The History: The custom of bouquets has its origin in ancient times. Women carried aromatic bunches of garlic, herbs and spices to ward off evil spirits.
In ancient Greece and Rome, the bride and groom wore a garland around their necks, symbolizing new life, hope and fertility. Traditional Celtic bouquets included ivy, thistle and heather. The garland was not made of flowers but of strong-smelling herbs and spices. The strong-smells were thought to have mystical powers and meant to keep away evil spirits.
When Queen Victoria married Prince Albert, the herbs and spices had been replaced by fresh flowers, especially marigolds. Edible flowers were still included in the bouquet. The bride would carry her arrangement as she walked down the aisle. The dill from the bride’s bouquet (also known as the herb of lust), was consumed by the bride, the groom, and their wedding guests during the reception, as the herb was meant to increase sexual desire.
In Victorian times, flowers became the secret messengers of lovers; each flower having its own meaning. It is believed that ‘the flower language’ began in Turkey during the seventeenth century. Lovers began using floral exchanges to convey messages. Thus bridal flowers were chosen with regard to their traditional significance.
Unfortunately many lovely flowers were assigned rather undeserved meanings. For many brides, these meanings continue to influence the types of flowers they included in their bouquets. These meanings were based on a science known as Florigraphy, ‘the flower language’. Many flower lovers followed this language as it revealed underlying messages to sending and receiving flowers.
However in our modern times, brides pick their flowers on their lovely colours and shapes. Lovely blooms that suit their personality, bridal gown and their own unique style and taste. Here are a Few examples of the different Styles, the important thing to remember with your Bridal bouquet is that you do not have to pick one style. For example you can have a “Hand Tied” “Free Form” “Cascade”…. each one is considered a different type of bouquet but when you put them all together you have a bouquet that is as unique as you are!
A nosegay bouquet is round in shape. But, compared to the round, the nosegay has less flowers and more greenery. The flowers for this bridal bouquet type is usually round in shape and equal in size.
A posy is also a round bouquet.
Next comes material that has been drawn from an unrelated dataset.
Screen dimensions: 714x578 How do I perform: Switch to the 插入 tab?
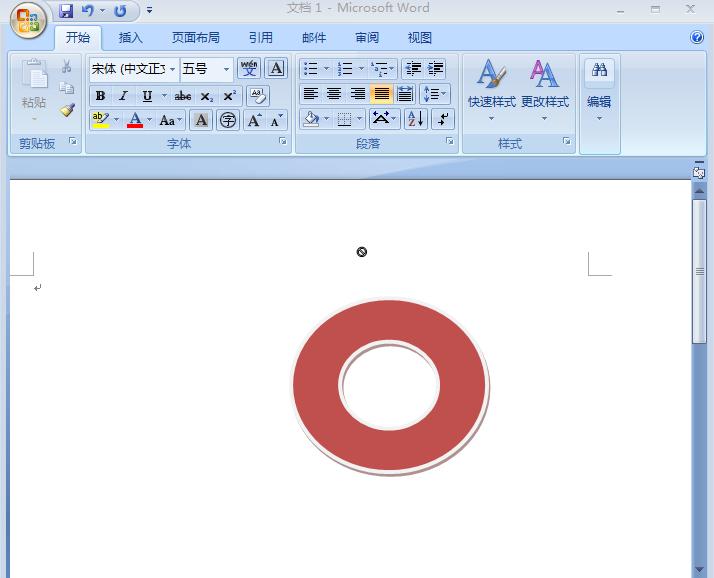point(131,38)
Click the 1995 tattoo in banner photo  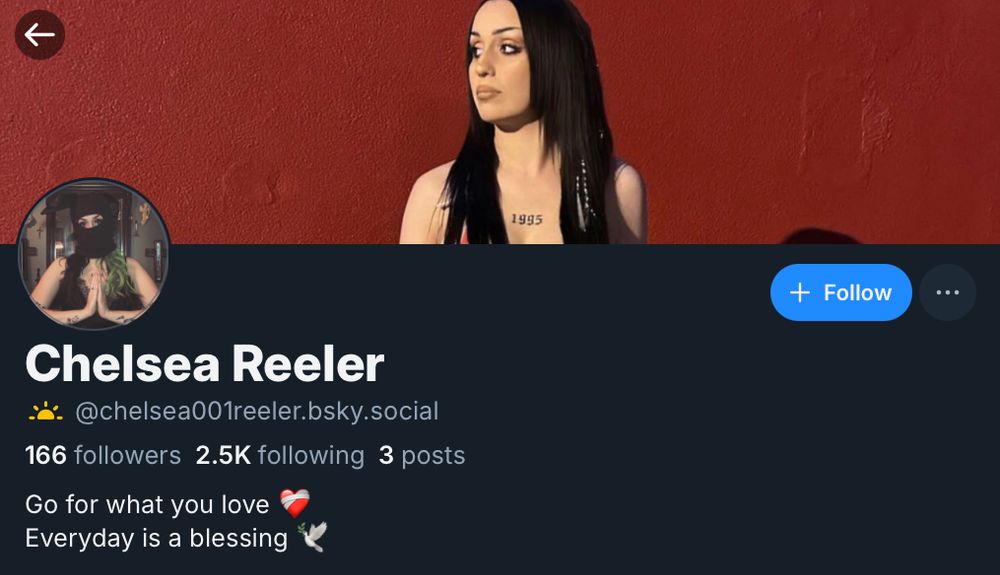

The stems may be removed and wired or left as it is. Posy bouquets with stems kept are called the ‘natural stem posy bouquet’.
The shape of the beidermeier is also round. The beidermerier is quite unique because flowers of the same type is arranged in a circular pattern. Each ring will represent one type of flower. It can have as many rings as you would like and can even include non traditional elements like Nuts, Acorns, Berries, or Jewels.
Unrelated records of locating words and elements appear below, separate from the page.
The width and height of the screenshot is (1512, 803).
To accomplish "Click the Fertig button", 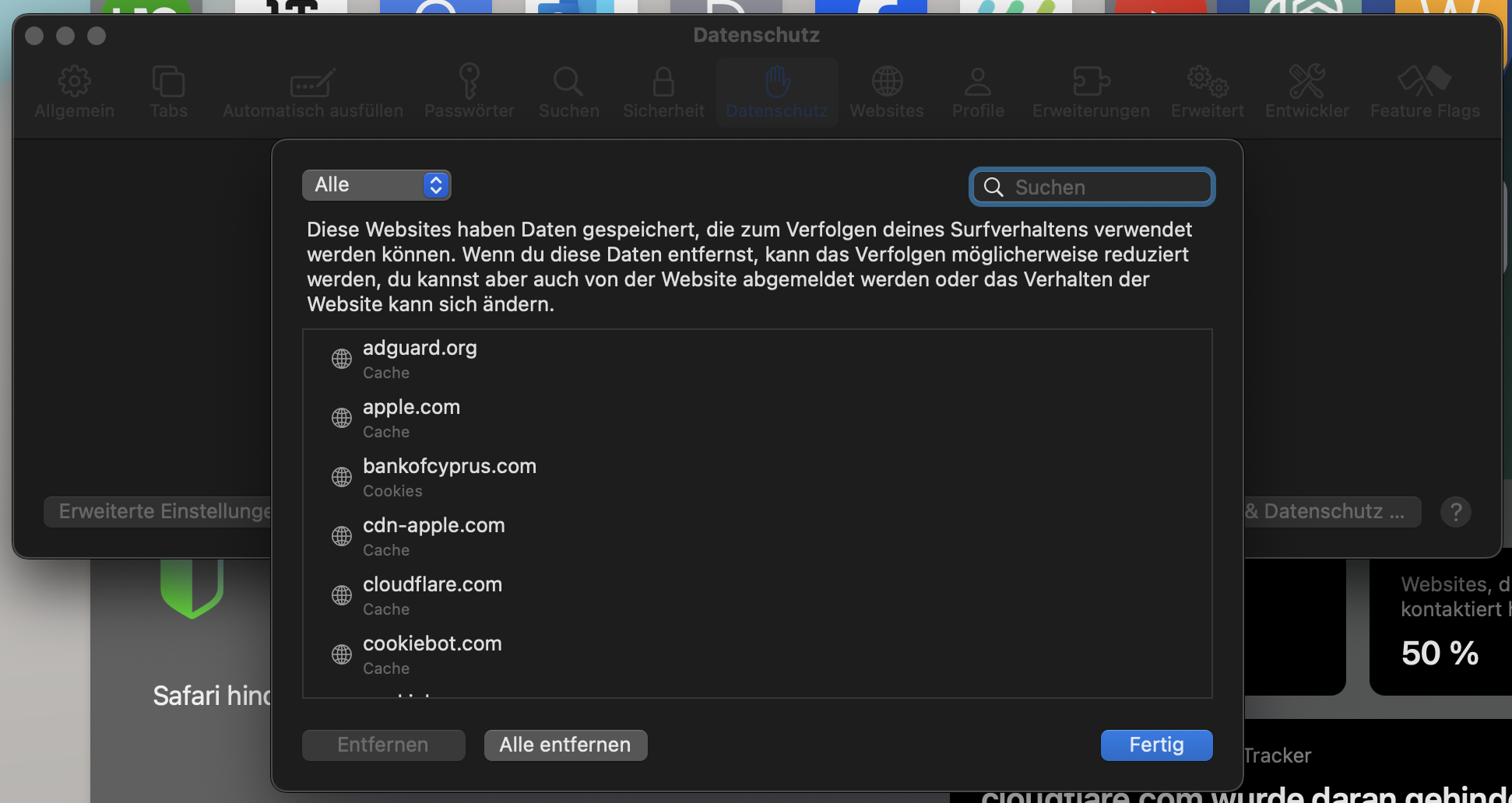I will tap(1156, 745).
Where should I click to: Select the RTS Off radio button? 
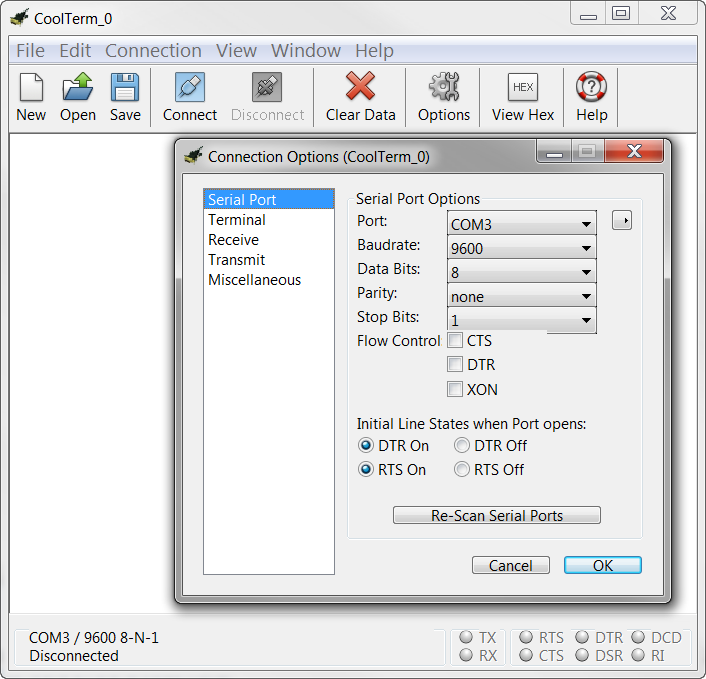pyautogui.click(x=462, y=470)
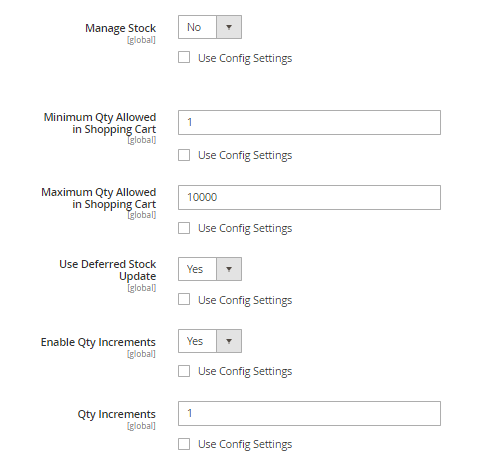The height and width of the screenshot is (463, 493).
Task: Check Use Config Settings box under Enable Qty Increments
Action: pyautogui.click(x=184, y=371)
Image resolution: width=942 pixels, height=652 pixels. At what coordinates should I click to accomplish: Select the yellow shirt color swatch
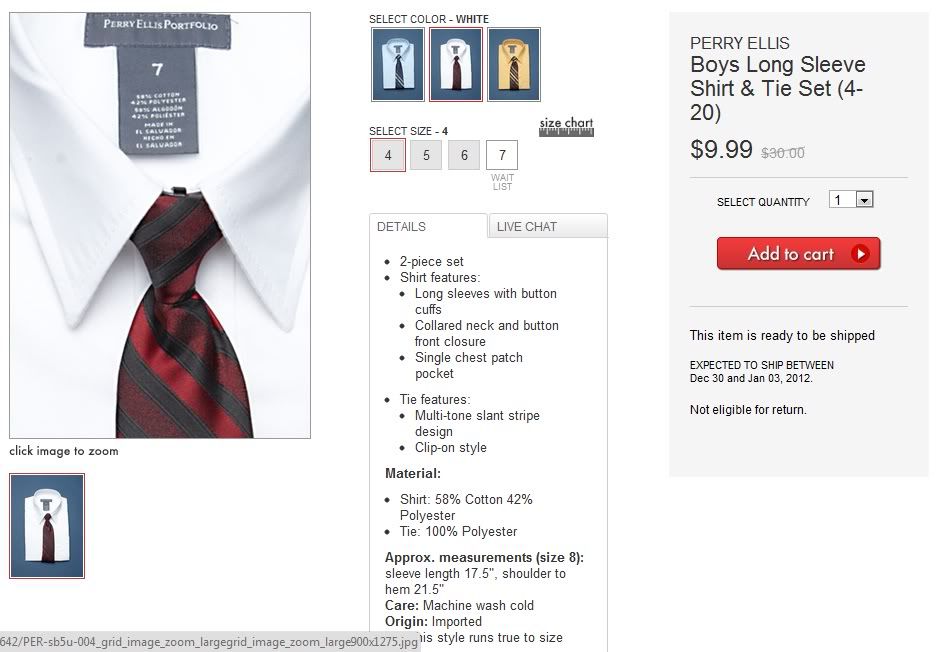click(x=514, y=64)
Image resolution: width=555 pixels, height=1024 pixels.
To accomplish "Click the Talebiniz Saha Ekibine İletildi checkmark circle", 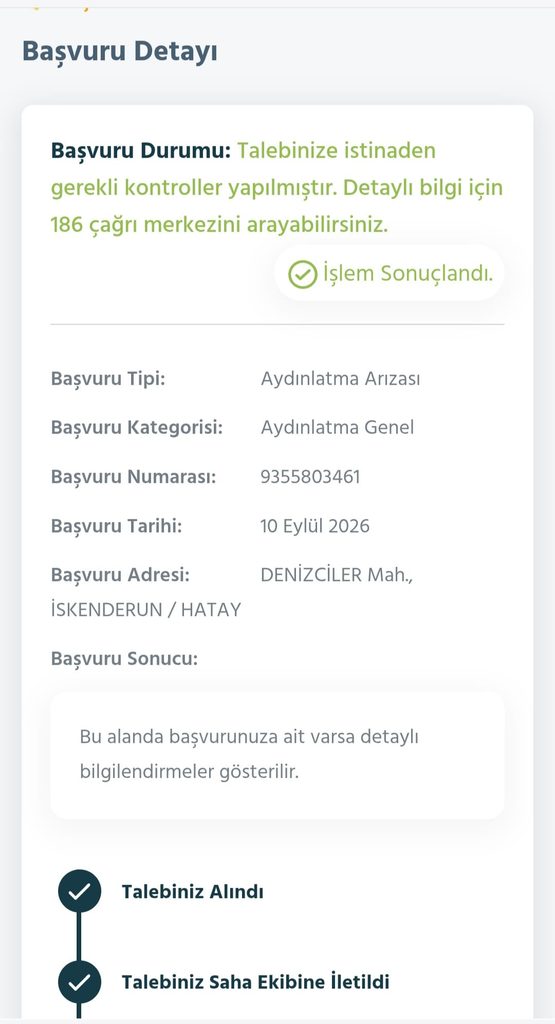I will [80, 981].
A crescent bouquet can be symmetrical or assymmetrical. As the name suggests, the left and right side of the bouquet is seen to be flowing down. A symmetrical crescent bouquet has flowers and greenery arched at same lengths on both sides. Whereas the assymmetrical, has one side longer. Wedding gowns with a big and wide skirt are suitable with this type of bouquet. And if you carry it just below the waist, the beauty of the bouquet will stand out better.
Freeform / Contemporary
A freeform bouquet does not have a specific or defined shape. In fact, most freeform bouquets have foliage coming out of the bouquet. Tropical flowers are usually used for this type of wedding bouquet. This is a Style that can easily be combined with others to make a more unique look for your bridal bouquet. Often the more unconventional items are used in this style such as Curly Willow Branches, or Tropical Grasses and Foilage, Nuts, Fruits, Berries even things like Moss, and Natural Birds Nest or Mushrooms.
A composite bouquet is made of petals wired or glued together to form a single large bloom with a ribbon tied to it. This bouquet is very simple but not so popular these days. The best types of Flowers to use for this style of bouquet are Lillies, Roses, Orchids and some Tropical Flowers.
Instead of carrying a bridal bouquet, you can also carry a pomander. A pomander is a ball of flowers carried by a ribbon attach to it. Often these Bouquets are made up of Mums, Orchids, Spray Roses, Roses or Gerbera Daisies.
The teardrop bouquet is the sister of the cascade bouquet. While the cascade bouquet has a natural flow, the teardrop bouquet is more stiff. This bouquet is roundish at the top but pointy at the bottom. Often this type of bouquet is created in a foam form in order to get the rigid and exact placement more defined. This is more of a traditional and dated style, the more modern version of this bouquet is the cascade or cresent bouquet.
The hand tied bouquet is extremely popular with modern brides and has a natural feel and is unique because it has the ability to use almost any flower that will stay pretty out of water. Some flowers to stay away from are Pansies, Daffodils, and Stephanotis.
This style has unlimited possibilities. Some of the charm in this bouquet is that it is alway created with the natural stems showing using Ribbons to hold the flowers together. This also allows for an area to personalize the bouquet by adding antique brooches or family heirlooms to the bouquet.